Tuesday, January 27, 2009

Memory Leaks

I've been having tons of fun lately tracking down memory leaks in our application. Some of them were known, others unknown. I've been doing better than I expected to do, using only two tools:

ProcessExplorer, which is registered as my default Task Manager
and
ClrProfiler, which even though it's for .Net 2.0 works just fine on my .Net 3.5 app.

I'll load our app (from a Release build), and perform a known set of actions. The memory profile looks like so:



I expect there to be some accumulation of memory, but not this much!

Even just examining a simple heap dump from the ClrProfiler can be illuminating:



The ZipPackage shown above is a temporary package that got added to the PackageStore but was never removed. That qualifies as a leak!

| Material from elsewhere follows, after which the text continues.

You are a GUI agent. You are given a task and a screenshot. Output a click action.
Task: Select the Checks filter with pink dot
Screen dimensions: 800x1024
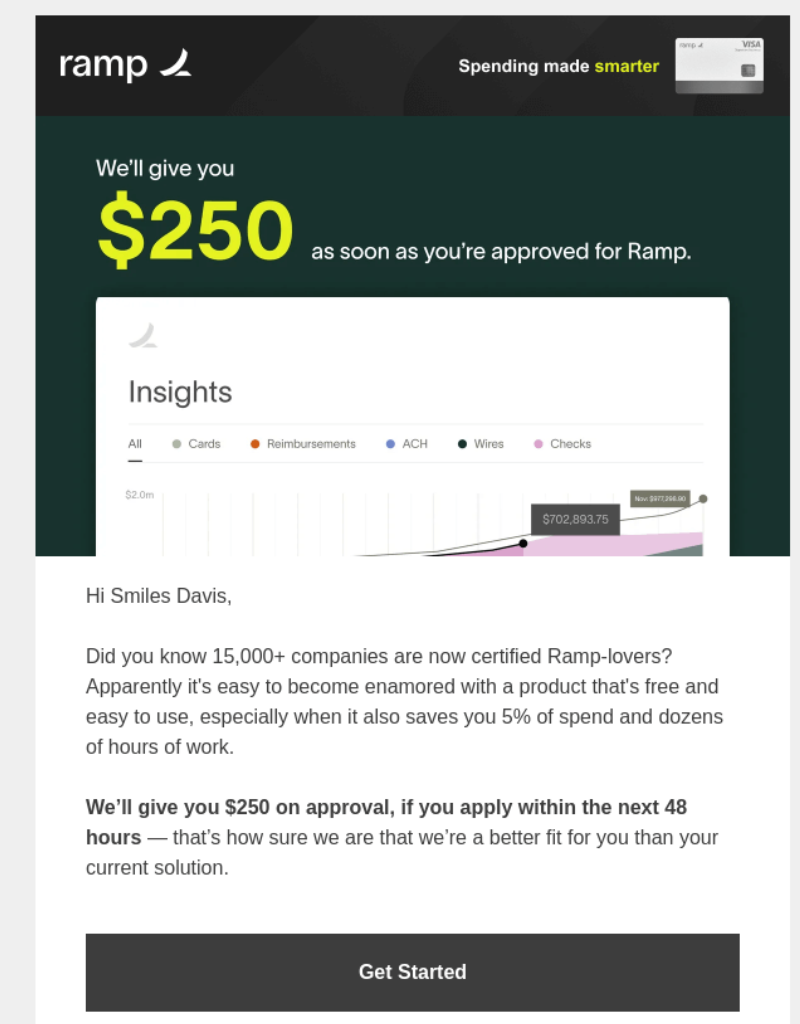coord(562,444)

I went through an iterative process of identifying these lingering items and cleaning them up, and now my memory profile for the exact same sequence of steps looks like this:



The same general shape and characteristic curve is there, but you'll notice that the overall allocated memory has been cut in half: 141.3 MB as opposed to the original 315.2 MB. The slope of this profile, while still increasing, is much less steep than it was originally. For the test I ran, I can't expect all of the memory to go away. I'm still going to be holding onto a few things. But the fewer things I hold onto, and the smaller they are, the better off our application will be!

It's unfortunate that our process didn't prevent these leaks from entering into the code and even more unfortunate that our project timeline didn't allow for their extermination before now. But on the bright side, it's getting taken care of, and I'm honing my skills.